* [TASK LIST]
**A.** From the article on UAE legislation, list every law that it identifies by a subject directly followed by the word "law".
**B.** Using the article on UAE legislation, decide whether each statement agrees with it, and support each verdict with a quotation of the deciding words. (i) The bankruptcy law has been used as much as most people hoped. (ii) The foreign investment law permits full ownership of certain business activities, subject to certain qualifications. (iii) Arbitration practitioners still face criminal liability after the arbitration law was issued.
**C.** Translate this sentence from the article on UAE legislation into Spanish: "Moreover, the long awaited arbitration law finally saw the light, and arbitration practitioners are content that they no longer face criminal liability previously imposed on them."

* [SOURCE EXCERPT]
Bold decisions are needed as we head for a tough year
More can be done to improve the UAE’s status on all fronts
IN THE PAST TWO YEARS, we have seen the UAE vigorously develop its legislation. There was the enactment of the long awaited companies law and bankruptcy law, though the latter has not been used as much as most hoped it would be. In 2018 alone, we witnessed significant amendments in laws and regulations dealing with residency, allowing, for the first time in the history of the UAE, long-term residency for expats in certain criteria. The foreign investment law was also issued, permitting full ownership of certain business activities subject to certain qualifications, while a new anti-money laundering law which complies with US regulations was implemented to allow the concept of ‘control delivery,’ whereby a suspicious transaction is processed in order to help catch offenders. Moreover, the long awaited arbitration law finally saw the light, and arbitration practitioners are content that they no longer face criminal liability previously imposed on them.

* [DATASET EXTRACT]
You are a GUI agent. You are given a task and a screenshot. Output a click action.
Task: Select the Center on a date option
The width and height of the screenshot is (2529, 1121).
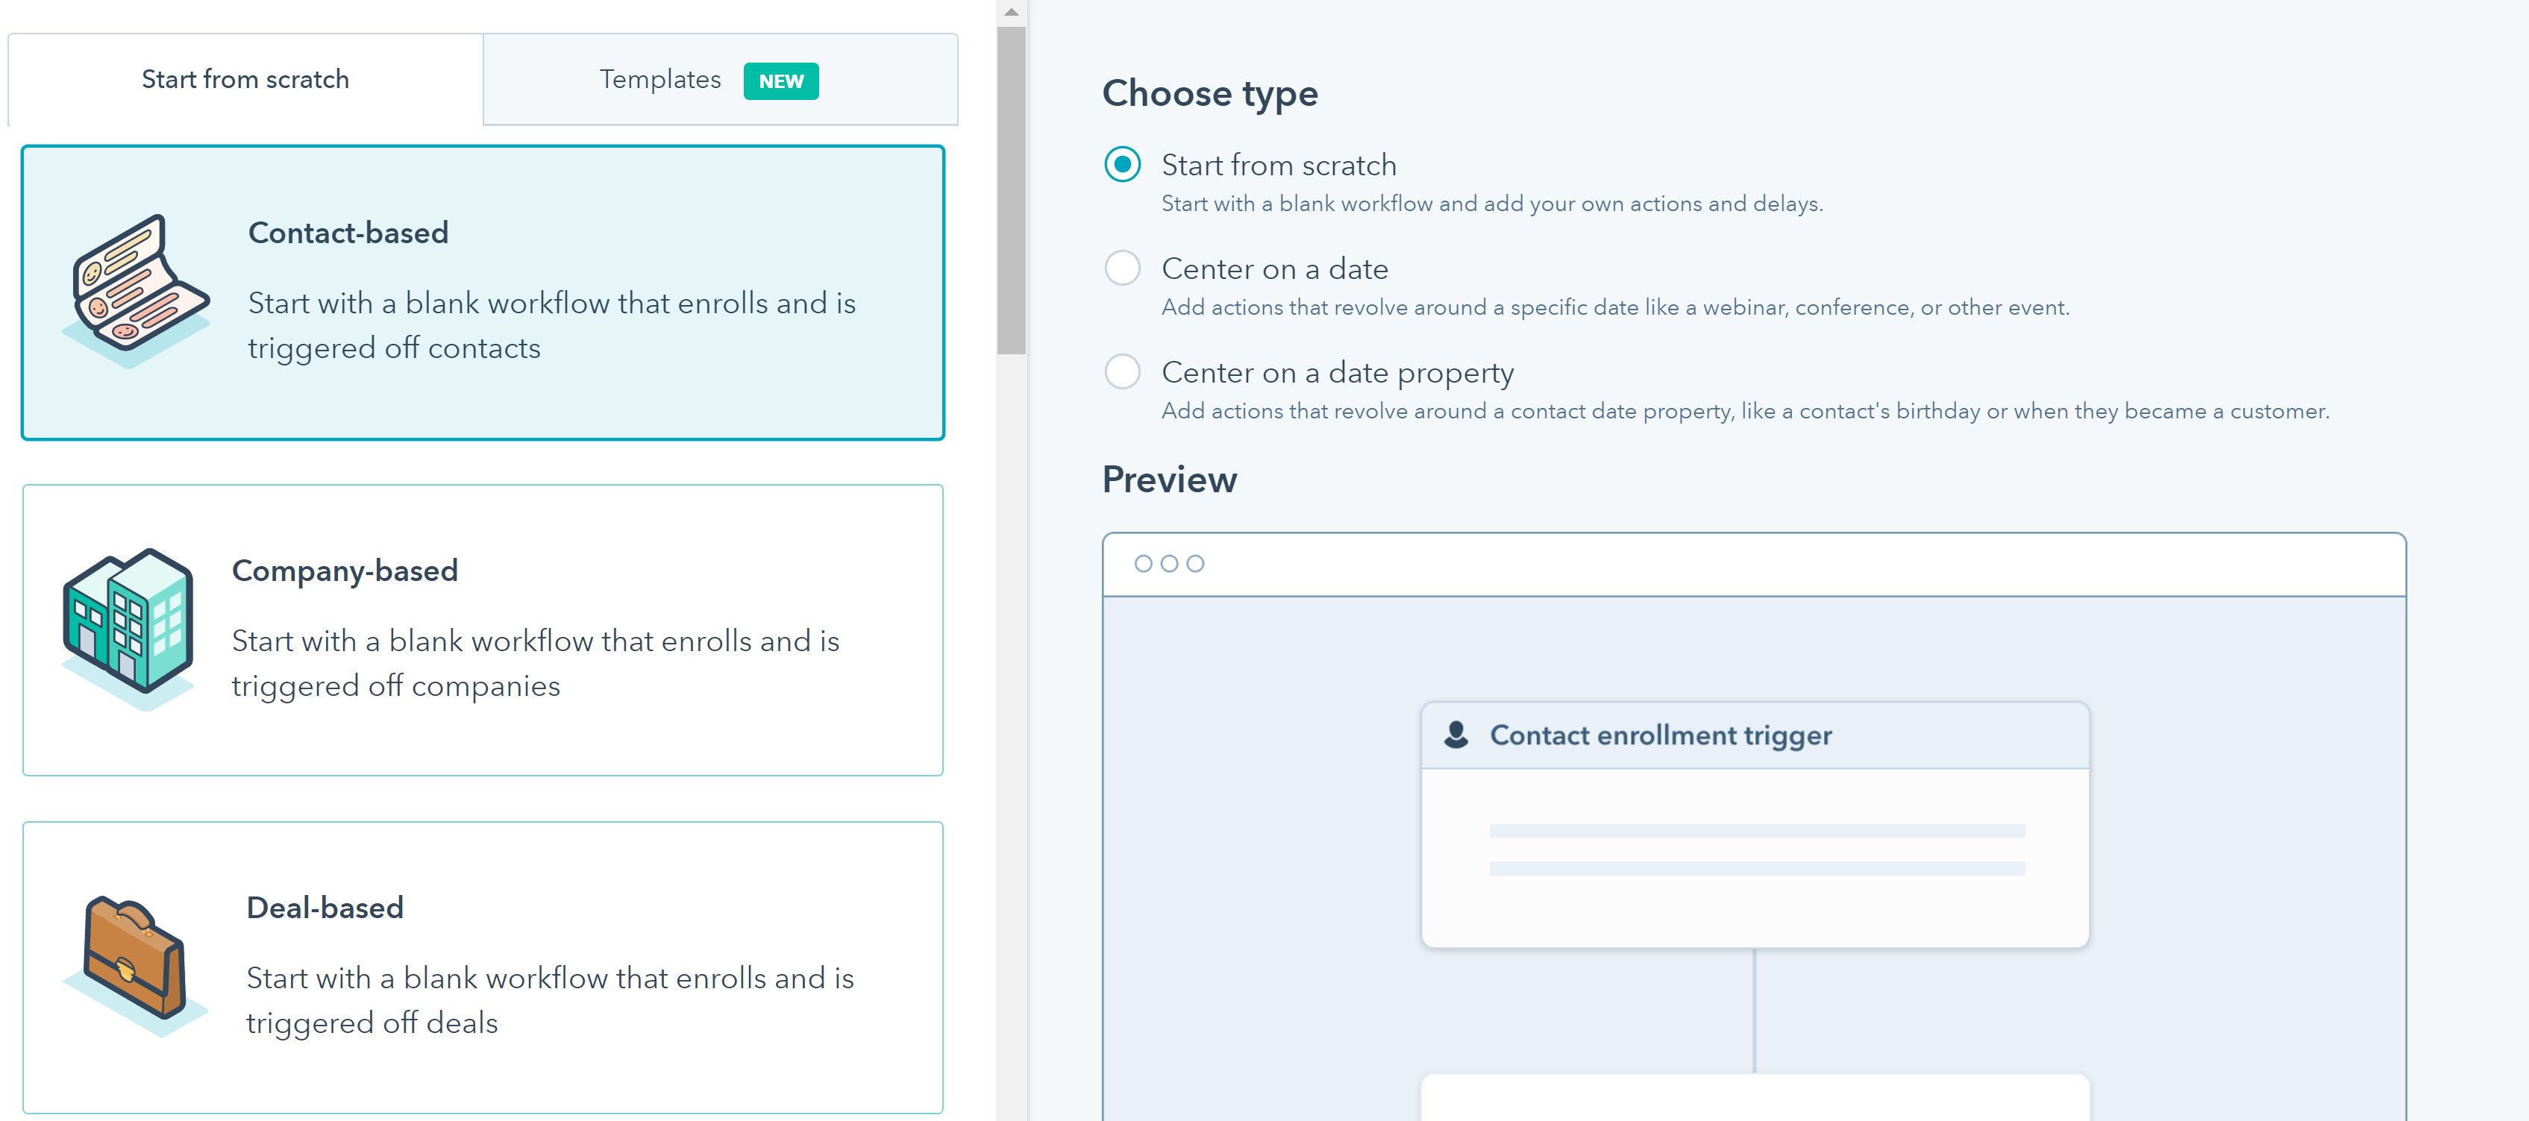tap(1122, 268)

* [ANSWERS TO THE EXERCISES]
**A.**
- Companies law
- Bankruptcy law
- Foreign investment law
- Anti-money laundering law
- Arbitration law

**B.**
(i) No: "though the latter has not been used as much as most hoped it would be"
(ii) Yes: "permitting full ownership of certain business activities subject to certain qualifications"
(iii) No: "they no longer face criminal liability previously imposed on them"

**C.** Además, la tan esperada ley de arbitraje finalmente vio la luz, y los profesionales del arbitraje están satisfechos de ya no enfrentar la responsabilidad penal que antes se les imponía.